* _SUPPLIED RECORDS_:
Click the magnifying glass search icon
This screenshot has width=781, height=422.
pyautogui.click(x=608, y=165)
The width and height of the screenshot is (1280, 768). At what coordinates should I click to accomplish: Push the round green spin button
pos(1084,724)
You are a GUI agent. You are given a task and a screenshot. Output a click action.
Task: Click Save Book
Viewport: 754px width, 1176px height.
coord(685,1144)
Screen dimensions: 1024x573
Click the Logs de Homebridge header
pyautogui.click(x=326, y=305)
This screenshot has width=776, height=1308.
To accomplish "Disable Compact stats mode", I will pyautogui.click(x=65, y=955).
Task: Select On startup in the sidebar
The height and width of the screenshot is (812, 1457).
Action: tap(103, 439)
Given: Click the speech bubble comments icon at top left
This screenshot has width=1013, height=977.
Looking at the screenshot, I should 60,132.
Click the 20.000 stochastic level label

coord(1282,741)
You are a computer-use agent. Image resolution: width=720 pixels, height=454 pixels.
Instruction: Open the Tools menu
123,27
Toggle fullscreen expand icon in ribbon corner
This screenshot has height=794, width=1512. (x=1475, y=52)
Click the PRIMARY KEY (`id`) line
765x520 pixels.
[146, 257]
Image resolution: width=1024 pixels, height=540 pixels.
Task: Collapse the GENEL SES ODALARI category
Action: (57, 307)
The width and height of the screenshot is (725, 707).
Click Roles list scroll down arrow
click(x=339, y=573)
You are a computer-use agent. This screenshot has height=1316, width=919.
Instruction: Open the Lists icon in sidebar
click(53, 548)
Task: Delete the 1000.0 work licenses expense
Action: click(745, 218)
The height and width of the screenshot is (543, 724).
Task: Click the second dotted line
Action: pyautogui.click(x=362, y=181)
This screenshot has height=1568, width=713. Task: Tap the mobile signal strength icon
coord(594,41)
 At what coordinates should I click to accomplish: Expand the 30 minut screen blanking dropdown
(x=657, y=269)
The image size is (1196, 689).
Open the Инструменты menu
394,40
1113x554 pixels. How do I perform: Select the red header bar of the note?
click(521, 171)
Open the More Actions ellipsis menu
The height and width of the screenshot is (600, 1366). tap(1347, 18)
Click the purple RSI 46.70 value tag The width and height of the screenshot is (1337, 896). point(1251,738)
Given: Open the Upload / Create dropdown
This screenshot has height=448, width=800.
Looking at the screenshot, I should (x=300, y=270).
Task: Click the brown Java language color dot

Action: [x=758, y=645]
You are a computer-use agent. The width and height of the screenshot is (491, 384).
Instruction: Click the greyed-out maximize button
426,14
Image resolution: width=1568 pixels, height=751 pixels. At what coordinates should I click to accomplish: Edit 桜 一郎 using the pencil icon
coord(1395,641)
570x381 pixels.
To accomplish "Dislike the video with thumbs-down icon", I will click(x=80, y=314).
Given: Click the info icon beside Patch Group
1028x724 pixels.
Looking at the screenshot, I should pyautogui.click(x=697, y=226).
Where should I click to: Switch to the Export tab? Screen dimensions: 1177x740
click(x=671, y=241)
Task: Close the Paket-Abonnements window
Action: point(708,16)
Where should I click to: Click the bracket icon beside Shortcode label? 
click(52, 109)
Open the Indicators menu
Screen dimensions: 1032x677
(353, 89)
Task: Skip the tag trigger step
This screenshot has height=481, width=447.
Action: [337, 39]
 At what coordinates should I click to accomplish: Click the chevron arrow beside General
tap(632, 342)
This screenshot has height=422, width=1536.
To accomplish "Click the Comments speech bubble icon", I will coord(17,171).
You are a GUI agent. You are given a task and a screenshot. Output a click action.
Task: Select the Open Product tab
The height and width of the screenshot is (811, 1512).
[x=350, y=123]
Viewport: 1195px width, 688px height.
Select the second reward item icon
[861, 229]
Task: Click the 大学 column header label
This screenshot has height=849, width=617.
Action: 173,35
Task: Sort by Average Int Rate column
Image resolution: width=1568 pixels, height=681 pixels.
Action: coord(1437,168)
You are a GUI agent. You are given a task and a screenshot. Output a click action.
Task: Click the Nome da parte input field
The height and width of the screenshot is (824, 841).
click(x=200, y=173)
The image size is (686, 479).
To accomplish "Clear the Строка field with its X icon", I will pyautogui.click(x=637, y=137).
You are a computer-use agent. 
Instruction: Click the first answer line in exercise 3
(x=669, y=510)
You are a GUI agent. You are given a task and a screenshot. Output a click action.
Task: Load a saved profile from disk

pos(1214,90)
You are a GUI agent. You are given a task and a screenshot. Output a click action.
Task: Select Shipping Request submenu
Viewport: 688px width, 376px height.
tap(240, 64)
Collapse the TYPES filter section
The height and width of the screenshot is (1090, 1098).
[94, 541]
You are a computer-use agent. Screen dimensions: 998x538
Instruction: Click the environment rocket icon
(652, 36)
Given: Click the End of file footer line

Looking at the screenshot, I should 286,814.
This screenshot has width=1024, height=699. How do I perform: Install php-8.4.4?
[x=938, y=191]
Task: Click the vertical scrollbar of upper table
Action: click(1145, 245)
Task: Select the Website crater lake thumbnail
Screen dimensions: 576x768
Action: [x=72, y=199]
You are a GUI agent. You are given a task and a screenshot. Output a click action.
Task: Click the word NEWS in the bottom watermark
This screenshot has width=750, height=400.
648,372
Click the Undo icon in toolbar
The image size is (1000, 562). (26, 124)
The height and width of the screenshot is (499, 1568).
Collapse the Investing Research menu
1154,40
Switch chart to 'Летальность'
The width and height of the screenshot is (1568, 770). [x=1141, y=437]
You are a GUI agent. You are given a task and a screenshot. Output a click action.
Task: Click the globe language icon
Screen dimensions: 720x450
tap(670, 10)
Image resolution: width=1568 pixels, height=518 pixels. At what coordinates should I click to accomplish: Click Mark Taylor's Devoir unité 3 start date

* _AIM OF THE TASK_: Every line in the entries that contains the word "speech" should be counted, and the total stated alone.

* _WRITTEN SOLUTION_: 2